The VA has also recognized that, in light of criteria #2, it may be very difficult for a veteran to prove that the stressor actually occurred. In times of war, stressful events or circumstances were not always documented by the military, so there would be no way for a veteran to obtain any kind of proof that an event happened. To alleviate this difficulty, the VA established five scenarios in which a veteran would not be obliged to prove the occurrence of the stressor via service records. These are as follows:
- A veteran’s lay statement alone (i.e., his/her own testimony/description of the event) may establish the occurrence of the stressor if the evidence establishes a diagnosis of PTSD during service, and if the claimed stressor is consistent with the circumstances, conditions, or hardships of the veteran’s service.
- A veteran’s lay statement alone may establish the occurrence of the stressor when the evidence establishes that the veteran engaged in combat with the enemy, and the stressor is related to that combat, provided that claimed stressor is consistent with the circumstances, conditions, or hardships of the veteran’s service.
- A veteran’s lay statement may establish the occurrence of the stressor if the stressor is related to the veteran’s fear of hostile military or terrorist activity. For the VA to recognize this, a VA psychologist or psychiatrist (or a VA-contracted clinician) must confirm that the stressor would be adequate (severe enough) to support a diagnosis of PTSD and that the veteran’s symptoms are related to that stressor.
For VA purposes, fear of hostile military or terrorist activity means that a veteran experienced, witnessed, or was confronted with an event or circumstance that involved actual or threatened death or serious injury, or a threat to the physical integrity of the veteran or others, such as from:
- an actual or potential improvised explosive device
- vehicle-embedded explosive device
- incoming artillery, rocket, or mortar fire
- small arms fire, including suspected sniper fire
- an attack upon friendly military aircraft
The final criterion is that the veteran’s response to the event or circumstance involved a psychological or psycho-physiological state of fear, helplessness, or horror.

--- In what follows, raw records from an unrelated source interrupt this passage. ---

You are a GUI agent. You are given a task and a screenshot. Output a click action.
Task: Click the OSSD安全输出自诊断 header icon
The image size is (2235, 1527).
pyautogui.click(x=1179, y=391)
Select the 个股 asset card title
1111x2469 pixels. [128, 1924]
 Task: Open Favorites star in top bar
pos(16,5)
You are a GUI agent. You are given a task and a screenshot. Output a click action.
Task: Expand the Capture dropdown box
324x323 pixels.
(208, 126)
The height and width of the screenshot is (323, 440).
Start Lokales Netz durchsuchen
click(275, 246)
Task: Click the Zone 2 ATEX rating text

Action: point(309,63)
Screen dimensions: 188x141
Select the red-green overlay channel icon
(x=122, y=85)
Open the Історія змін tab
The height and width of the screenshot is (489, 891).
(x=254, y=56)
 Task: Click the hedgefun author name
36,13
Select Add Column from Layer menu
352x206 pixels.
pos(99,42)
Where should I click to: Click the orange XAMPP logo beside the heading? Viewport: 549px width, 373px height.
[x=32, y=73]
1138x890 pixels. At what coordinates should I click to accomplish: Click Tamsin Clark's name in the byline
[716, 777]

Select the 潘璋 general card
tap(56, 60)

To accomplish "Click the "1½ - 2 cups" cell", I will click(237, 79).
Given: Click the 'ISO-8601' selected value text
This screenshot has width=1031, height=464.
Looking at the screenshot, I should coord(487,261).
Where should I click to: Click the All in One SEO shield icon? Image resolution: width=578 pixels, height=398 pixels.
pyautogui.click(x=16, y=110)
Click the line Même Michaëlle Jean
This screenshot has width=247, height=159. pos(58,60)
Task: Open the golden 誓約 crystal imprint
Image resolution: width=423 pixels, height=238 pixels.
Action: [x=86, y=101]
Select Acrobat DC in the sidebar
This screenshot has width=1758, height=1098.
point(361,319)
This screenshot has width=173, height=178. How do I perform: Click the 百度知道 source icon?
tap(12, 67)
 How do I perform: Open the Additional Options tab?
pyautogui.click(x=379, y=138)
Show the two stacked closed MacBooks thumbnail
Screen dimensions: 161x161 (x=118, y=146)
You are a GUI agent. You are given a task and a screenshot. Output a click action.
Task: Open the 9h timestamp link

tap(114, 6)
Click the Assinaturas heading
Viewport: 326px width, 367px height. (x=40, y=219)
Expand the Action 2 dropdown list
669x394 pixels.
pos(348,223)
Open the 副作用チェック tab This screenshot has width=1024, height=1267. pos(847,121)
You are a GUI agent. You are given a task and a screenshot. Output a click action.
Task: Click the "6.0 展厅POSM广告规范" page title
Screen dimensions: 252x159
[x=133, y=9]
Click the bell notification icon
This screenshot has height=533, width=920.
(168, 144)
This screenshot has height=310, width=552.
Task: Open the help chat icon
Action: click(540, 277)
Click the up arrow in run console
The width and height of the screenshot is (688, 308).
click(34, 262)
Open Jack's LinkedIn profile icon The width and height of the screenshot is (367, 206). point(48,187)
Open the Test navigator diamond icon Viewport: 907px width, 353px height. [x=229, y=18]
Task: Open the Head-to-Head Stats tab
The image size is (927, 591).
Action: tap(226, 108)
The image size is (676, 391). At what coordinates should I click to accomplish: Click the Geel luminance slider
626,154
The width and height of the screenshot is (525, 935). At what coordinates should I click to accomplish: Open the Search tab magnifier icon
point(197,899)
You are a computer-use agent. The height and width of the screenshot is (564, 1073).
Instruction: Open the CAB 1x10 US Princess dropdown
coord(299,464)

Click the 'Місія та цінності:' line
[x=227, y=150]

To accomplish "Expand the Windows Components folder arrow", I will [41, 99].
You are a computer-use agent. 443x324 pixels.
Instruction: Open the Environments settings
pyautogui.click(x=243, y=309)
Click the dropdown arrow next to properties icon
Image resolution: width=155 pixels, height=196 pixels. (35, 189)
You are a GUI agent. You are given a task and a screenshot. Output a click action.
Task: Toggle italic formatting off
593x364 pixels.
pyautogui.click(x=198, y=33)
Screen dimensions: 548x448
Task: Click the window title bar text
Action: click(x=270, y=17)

- A veteran’s lay statement may establish the occurrence of the stressor if the veteran was a prisoner of war and if the stressor is related to the veteran’s experiences as a prisoner of war.
- If the veteran’s claim for PTSD is based on an in-service assault, evidence from sources other than the veteran’s service records may corroborate the veteran’s account of the stressor incident.
Thus we see the importance of a correct mental health diagnosis. The entire presumption for PTSD cases hinges on a diagnosis of PTSD. Very often we see that the VA compensation and pension (C&P) examiners will concede that a veteran’s stressor is adequate to support a diagnosis of PTSD, but they will diagnose the veteran with a mental health condition other than PTSD. This happens when the examiners find that the veteran does not meet enough of the symptoms of the diagnostic criteria for PTSD.
Therefore, it is important to seek a second opinion if you have the means to do so. While the regulations state that a VA psychologist/psychiatrist has to confirm that a stressor is adequate to support PTSD, the VA is required to consider the medical opinion of a qualified expert outside of the VA. If the C&P examiner provides an opinion that is unfavorable to your case, and the VA denies your claim, you can always obtain a second opinion. After all, C&P examiners are human, too; they can make mistakes. This is your case and your benefits. It is important to fight for your cause, to obtain the benefits that you deserve for serving our country.